Set problem 1 - In the stored data entries, rewrite the lines from the one containing "How do I perform: Click the Mar." through the one containing "tap(372, 68)", inclusive, as a JSON list of strings with one string per line and blank lines omitted. Leave the pictures out of the answer.

Passage -
Forty of the best race-car drivers in the world will fire up their engines at 2 p.m. Sunday for the 59th annual Daytona 500.
Also known as The Great American Race, it is indisputably the premier event on the entire NASCAR schedule.
Normally, Daytona is a cause for celebration among race fans. But when this year’s contest begins, a bunch of area residents likely will be watching with tears trickling down their faces.
Their grief will be tied to special decals affixed to many of the cars in the field. The decals depict a Goodyear tire with the name Ryan Copeland, along with “1974-2016.”
You’ve probably never heard of Copeland, who grew up in Green and lived in Lake Township. But the folks inside NASCAR considered him a genius. He was a Goodyear tire engineer who, according to the crew chief for veteran driver Kasey Kahne, was simply “the best.”
Copeland’s tragic death just a few days before Christmas not only devastated his family and friends but shook up the whole NASCAR world.
When a former colleague set up a GoFundMe account to benefit the family, donations came roaring in, many from NASCAR drivers and crews. The effort raised just shy of $50,000. Retired superstar driver Tony Stewart personally gave $5,000.
The visiting hours and funeral drew 500 people, including four or five NASCAR teams that drove all the way up from North Carolina.
“Copey,” as he was known in the pits, died while riding a snowmobile in his own yard — with part of his family watching. Doesn’t get much worse than that.
The weather was icy. He was zooming through the front yard, starting to make a loop, when the snowmobile skiis got hung up in the ice. Everyone knew it was bad.
The obituary appeared on Christmas Day.
As you can imagine, the family is still reeling.
“It’s so hard,” says his wife, Maria. “We met when we were 15.”
Maria says their children — Tyler, 11; Vincent, 9; and Gina, 7 — “are just so lost. He was the best dad. The best.”
Her description may qualify him as the best husband, too.
“He was always selfless, never wanting anything for himself. He only wanted to provide the best life for our family.
“Ryan expected you to do your best. It was easy because you wanted to make him proud.
“I looked at him with such admiration. He was my living legend.”

Set problem 2 - Extend the article about Ryan Copeland, starting after its last sentence.

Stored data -

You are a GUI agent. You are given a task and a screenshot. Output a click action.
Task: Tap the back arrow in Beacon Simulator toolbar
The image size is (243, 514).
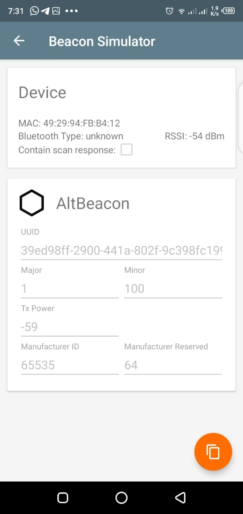[18, 41]
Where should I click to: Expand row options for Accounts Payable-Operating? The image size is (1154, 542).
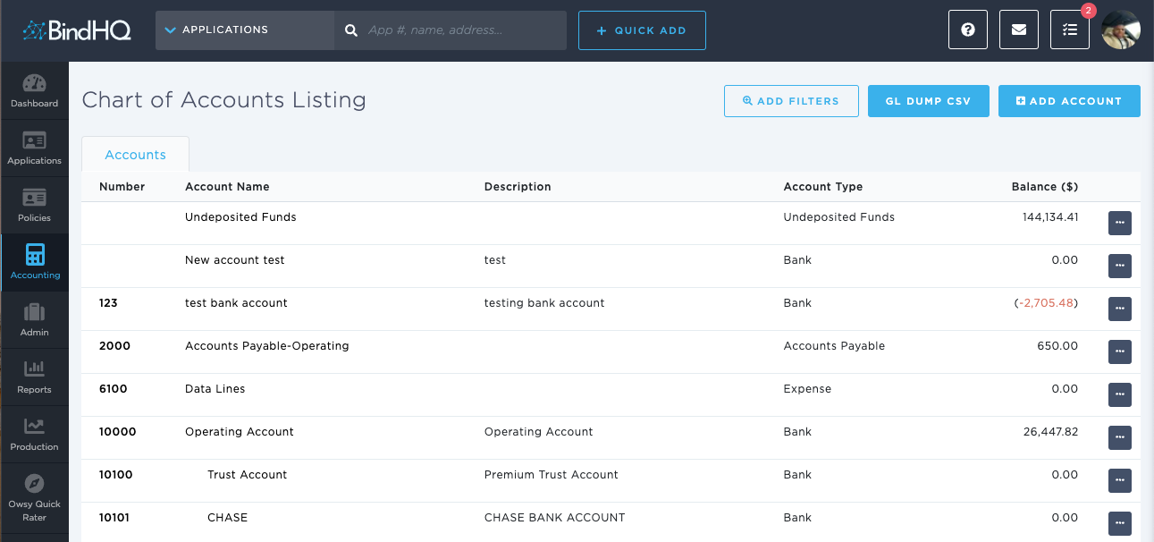tap(1119, 351)
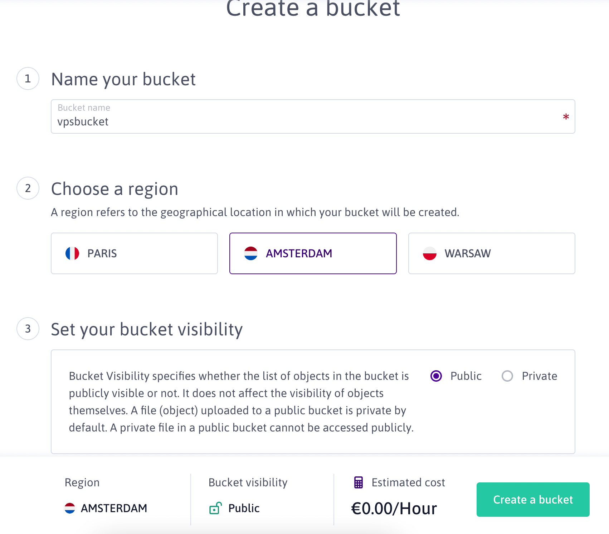Click the calculator icon beside Estimated cost
Screen dimensions: 609x534
[359, 482]
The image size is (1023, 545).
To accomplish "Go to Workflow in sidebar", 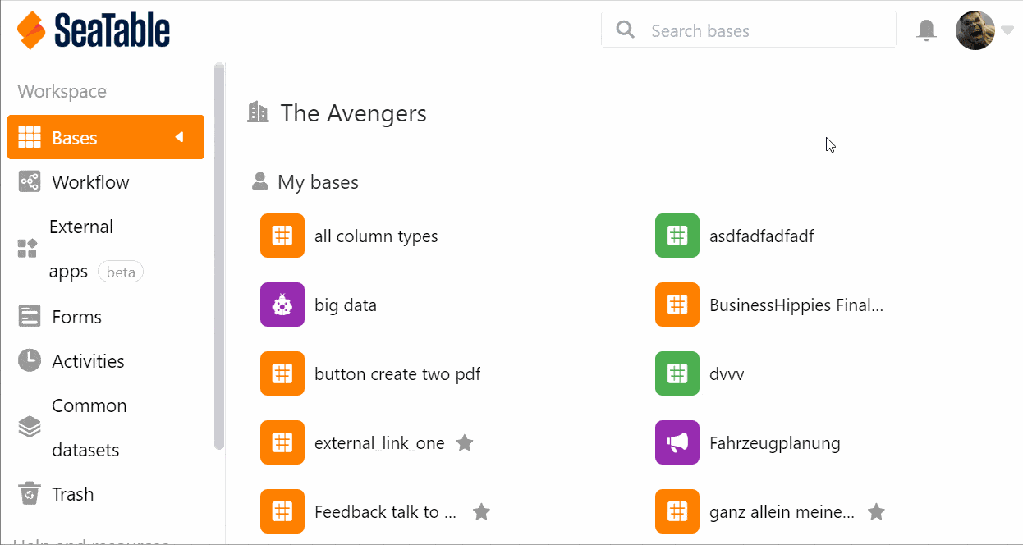I will coord(89,182).
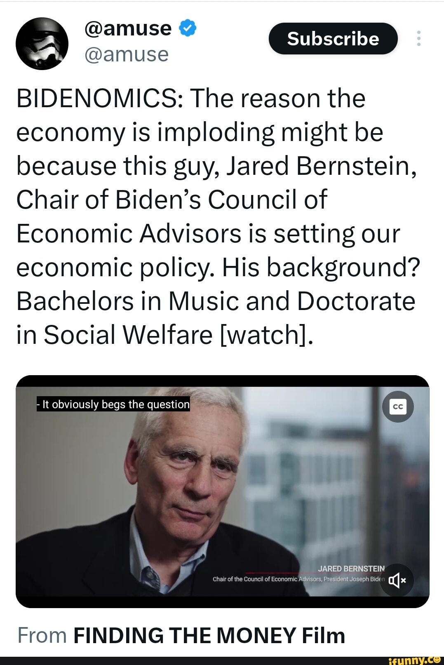Open the three-dot more options menu
Viewport: 444px width, 665px height.
click(418, 38)
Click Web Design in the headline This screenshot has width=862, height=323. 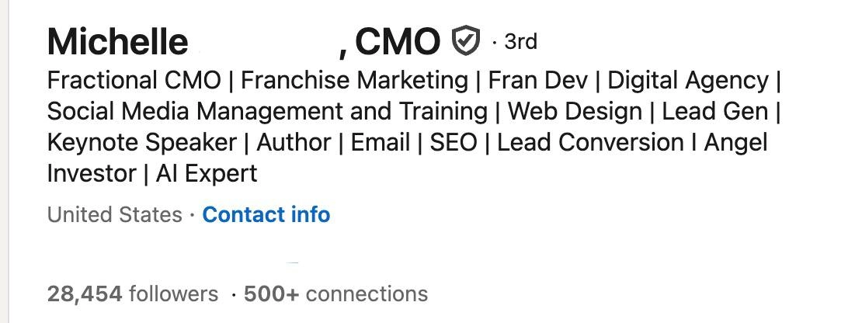575,112
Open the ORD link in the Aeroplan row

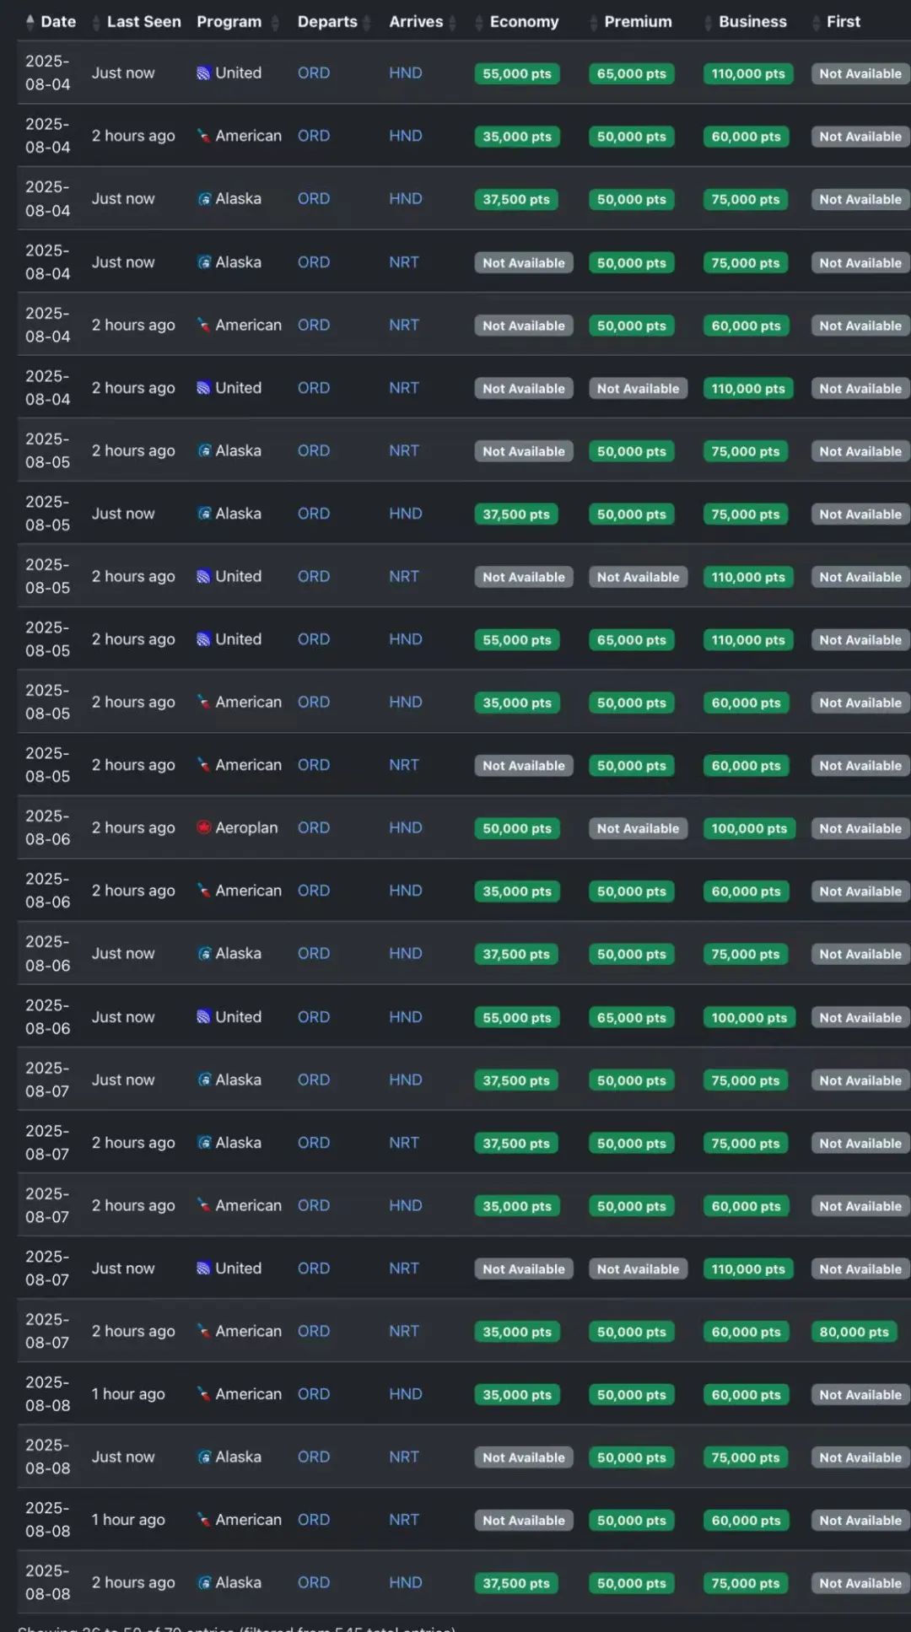(313, 828)
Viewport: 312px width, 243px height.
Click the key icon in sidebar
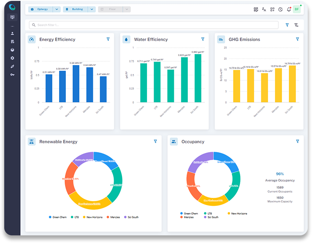[12, 74]
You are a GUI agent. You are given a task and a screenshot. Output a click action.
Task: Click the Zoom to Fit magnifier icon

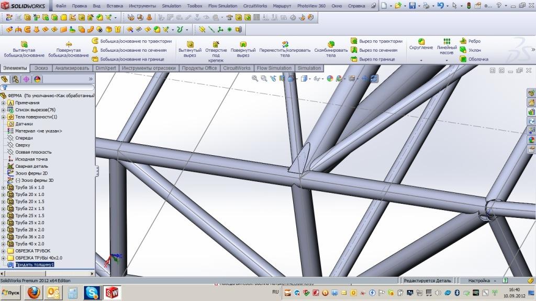tap(255, 78)
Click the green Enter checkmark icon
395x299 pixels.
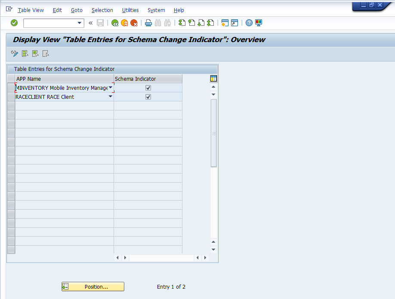click(14, 23)
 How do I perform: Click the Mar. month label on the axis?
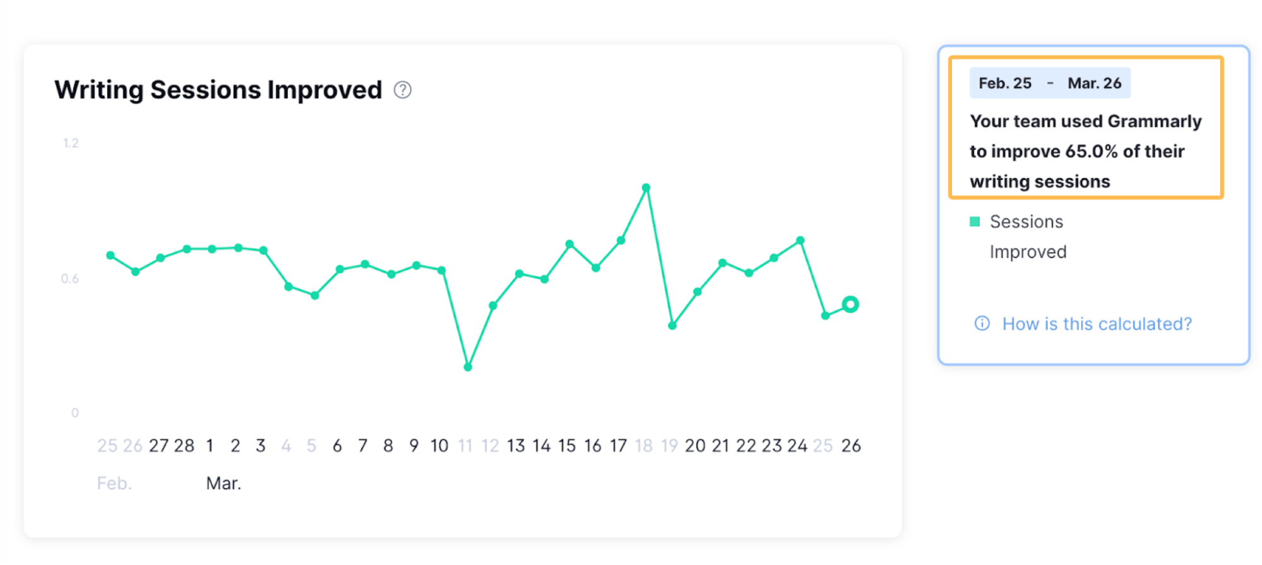pyautogui.click(x=223, y=482)
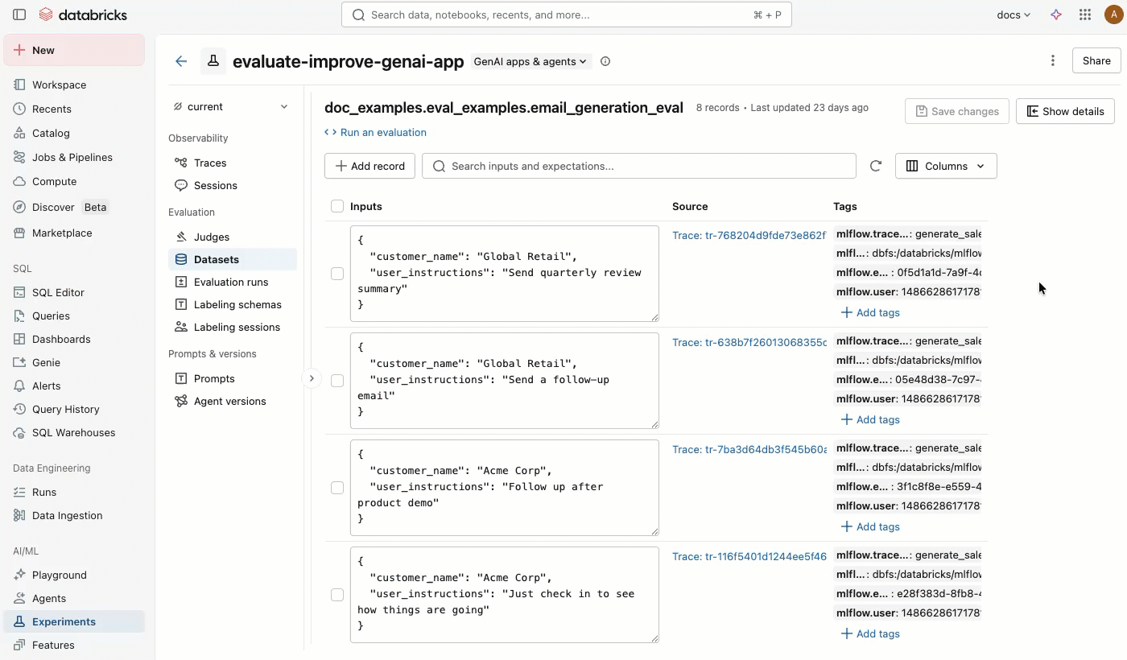Expand the docs workspace selector
The image size is (1127, 660).
pyautogui.click(x=1013, y=14)
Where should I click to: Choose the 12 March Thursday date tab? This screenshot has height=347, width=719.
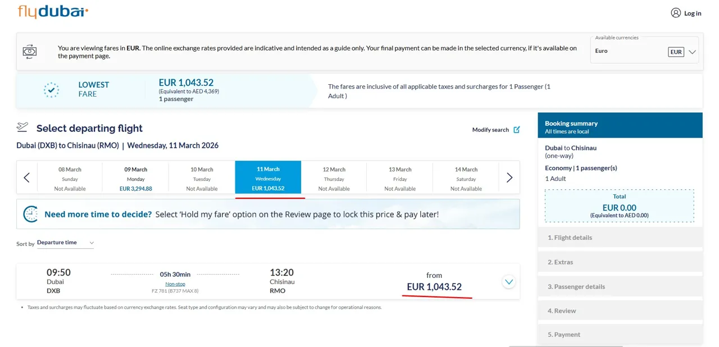pyautogui.click(x=334, y=177)
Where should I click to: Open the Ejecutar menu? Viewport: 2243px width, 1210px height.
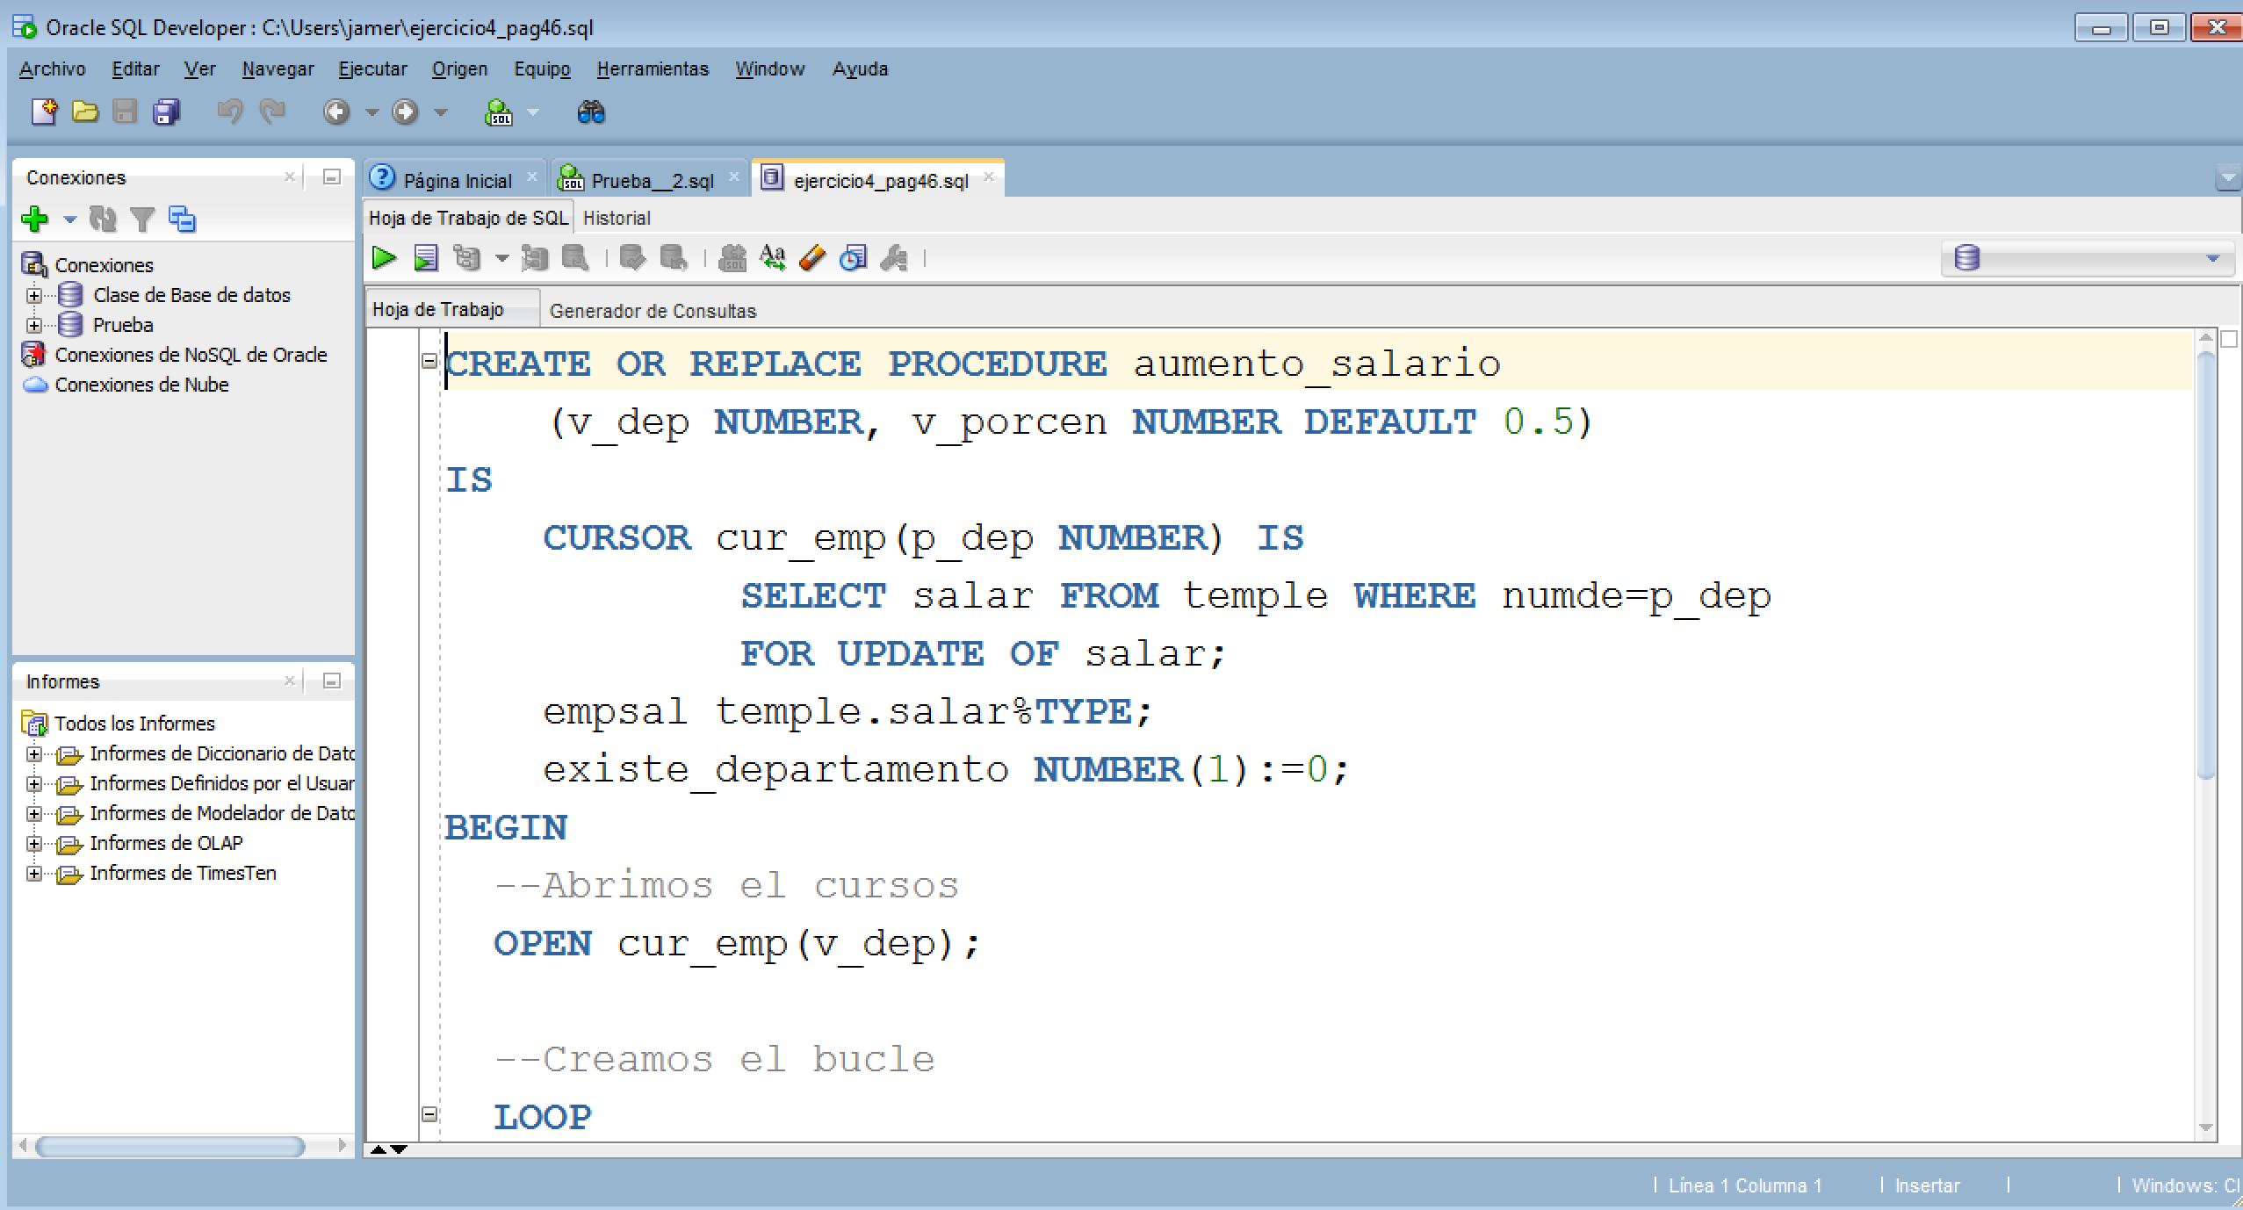tap(372, 68)
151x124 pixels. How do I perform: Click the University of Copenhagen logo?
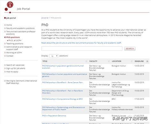click(x=10, y=5)
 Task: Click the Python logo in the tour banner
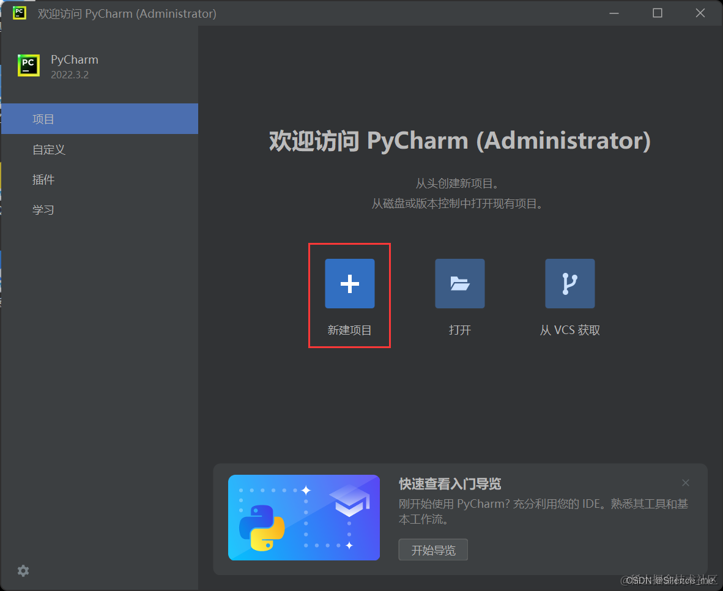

Exercise answer 1 -
[
  " How do I perform: Click the Mar. month label on the axis?",
  "pyautogui.click(x=223, y=482)",
  "Expand the docs workspace selector",
  "The image size is (1127, 660).",
  "pyautogui.click(x=1013, y=14)",
  "Where should I click to: Choose the 12 March Thursday date tab? This screenshot has height=347, width=719.",
  "pyautogui.click(x=334, y=177)",
  "Where should I click to: Open the Ejecutar menu? Viewport: 2243px width, 1210px height.",
  "tap(372, 68)"
]

Exercise answer 2 -
The tremendous pain left by his passing has been eased somewhat by a huge outpouring of support.
“All of NASCAR and Goodyear have just been so wonderful in reaching out and supporting me,” Maria says. “The Goodyear guys have been over here almost every weekend. They all feel the loss there, too.”
One of his rocks has been Sam Bernard, one of the first female Goodyear racing engineers, who was at the house the night of the crash and “has become a true friend.”
Gina also praises Uniontown Elementary and Lake Middle schools for their support, as well as Holy Spirit Church, family, friends, neighbors and “even complete strangers.”
“I know how happy Ryan would be with all the outpouring of love.”
Born in Barberton, Ryan Copeland attended Green High School and in 1998 graduated magna cum laude from the University of Akron in mechanical engineering.
Not that he was always a stellar student.
“When he was young, he wasn’t too enthused with school,” says his dad, Roger, with a laugh. “By the time he got into this engineering curriculum, then he really got a hold of it.”
Ryan was a gearhead growing up — no surprise, given that his dad was into drag racing. The father says his son was ready to roar early on: “He bought a car when he was 15, a 1980 Malibu, and within a year of getting his license he was wanting to pull out the six-cylinder motor and put in a V-8.”
Roger knew Ryan had blossomed into a top-flight engineer, but he didn’t realize just how talented he was until witnessing NASCAR’s reaction to his death.
“You’re always proud of your kids,” Roger says, “but you don’t really know how good a job they might have been doing until something like this happens.”
Make no mistake: Ryan was very, very good.
This from Rick Campbell, the primary interface between Goodyear and NASCAR: “Ryan was a low-key, quiet, background kind of guy. But he was the expert in his field.
“He lived and breathed NASCAR tires, and he particularly focused on the durability. He was really zeroed in on making sure a tire could handle whatever it needed to handle.”
Campbell says Copeland was superb at figuring out what would work best on each of NASCAR’s widely varying racetracks.
“He was very effective and very successful over quite a long period of time. It’s going to hurt us. It’s a loss.”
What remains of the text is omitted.